◆ WORK ITEM ◆
Below is the data. Give it again, complete and exact.

◆ INPUT DATA ◆
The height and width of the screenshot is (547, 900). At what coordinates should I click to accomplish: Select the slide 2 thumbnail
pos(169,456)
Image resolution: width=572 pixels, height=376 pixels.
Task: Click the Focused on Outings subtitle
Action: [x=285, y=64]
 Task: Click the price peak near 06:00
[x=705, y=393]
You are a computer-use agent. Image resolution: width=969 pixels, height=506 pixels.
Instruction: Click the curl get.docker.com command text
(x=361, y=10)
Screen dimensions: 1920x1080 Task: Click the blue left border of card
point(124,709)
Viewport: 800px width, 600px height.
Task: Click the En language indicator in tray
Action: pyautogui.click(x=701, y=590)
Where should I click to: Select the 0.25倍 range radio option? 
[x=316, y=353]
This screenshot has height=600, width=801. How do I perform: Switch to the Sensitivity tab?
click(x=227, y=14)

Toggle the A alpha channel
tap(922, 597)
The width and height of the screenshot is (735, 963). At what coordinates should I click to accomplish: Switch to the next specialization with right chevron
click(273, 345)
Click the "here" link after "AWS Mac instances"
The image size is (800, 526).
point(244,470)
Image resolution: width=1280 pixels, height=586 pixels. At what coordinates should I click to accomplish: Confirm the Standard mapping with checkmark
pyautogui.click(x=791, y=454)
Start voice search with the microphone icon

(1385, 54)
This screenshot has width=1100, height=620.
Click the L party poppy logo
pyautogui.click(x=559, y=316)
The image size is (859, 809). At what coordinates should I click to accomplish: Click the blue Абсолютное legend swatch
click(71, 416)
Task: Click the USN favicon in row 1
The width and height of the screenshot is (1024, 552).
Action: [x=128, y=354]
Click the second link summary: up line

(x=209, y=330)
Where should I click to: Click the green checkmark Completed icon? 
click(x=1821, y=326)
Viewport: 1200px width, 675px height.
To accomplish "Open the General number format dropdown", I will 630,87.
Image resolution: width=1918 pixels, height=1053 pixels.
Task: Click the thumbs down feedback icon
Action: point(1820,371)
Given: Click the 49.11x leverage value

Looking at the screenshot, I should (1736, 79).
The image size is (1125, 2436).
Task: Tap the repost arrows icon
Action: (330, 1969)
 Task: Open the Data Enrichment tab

◆ ANSWER FOR THE TASK ◆
The height and width of the screenshot is (547, 900). At what coordinates should I click to accomplish: Select the slide 2 thumbnail
pos(169,456)
Image resolution: width=572 pixels, height=376 pixels.
Task: Click the Focused on Outings subtitle
Action: [x=285, y=64]
 Task: Click the price peak near 06:00
[x=705, y=393]
You are a computer-use agent. Image resolution: width=969 pixels, height=506 pixels.
Instruction: Click the curl get.docker.com command text
(x=361, y=10)
Screen dimensions: 1920x1080 Task: Click the blue left border of card
point(124,709)
Viewport: 800px width, 600px height.
Task: Click the En language indicator in tray
Action: pyautogui.click(x=701, y=590)
Where should I click to: Select the 0.25倍 range radio option? 
[x=316, y=353]
This screenshot has height=600, width=801. How do I perform: Switch to the Sensitivity tab?
click(x=227, y=14)

Toggle the A alpha channel
tap(922, 597)
The width and height of the screenshot is (735, 963). At what coordinates should I click to accomplish: Switch to the next specialization with right chevron
click(273, 345)
Click the "here" link after "AWS Mac instances"
The image size is (800, 526).
point(244,470)
Image resolution: width=1280 pixels, height=586 pixels. At what coordinates should I click to accomplish: Confirm the Standard mapping with checkmark
pyautogui.click(x=791, y=454)
Start voice search with the microphone icon

(1385, 54)
This screenshot has width=1100, height=620.
Click the L party poppy logo
pyautogui.click(x=559, y=316)
The image size is (859, 809). At what coordinates should I click to accomplish: Click the blue Абсолютное legend swatch
click(71, 416)
Task: Click the USN favicon in row 1
The width and height of the screenshot is (1024, 552).
Action: [x=128, y=354]
Click the second link summary: up line

(x=209, y=330)
Where should I click to: Click the green checkmark Completed icon? 
click(x=1821, y=326)
Viewport: 1200px width, 675px height.
To accomplish "Open the General number format dropdown", I will 630,87.
Image resolution: width=1918 pixels, height=1053 pixels.
Task: Click the thumbs down feedback icon
Action: point(1820,371)
Given: Click the 49.11x leverage value

Looking at the screenshot, I should (1736, 79).
The image size is (1125, 2436).
Task: Tap the repost arrows icon
Action: (330, 1969)
 Task: Open the Data Enrichment tab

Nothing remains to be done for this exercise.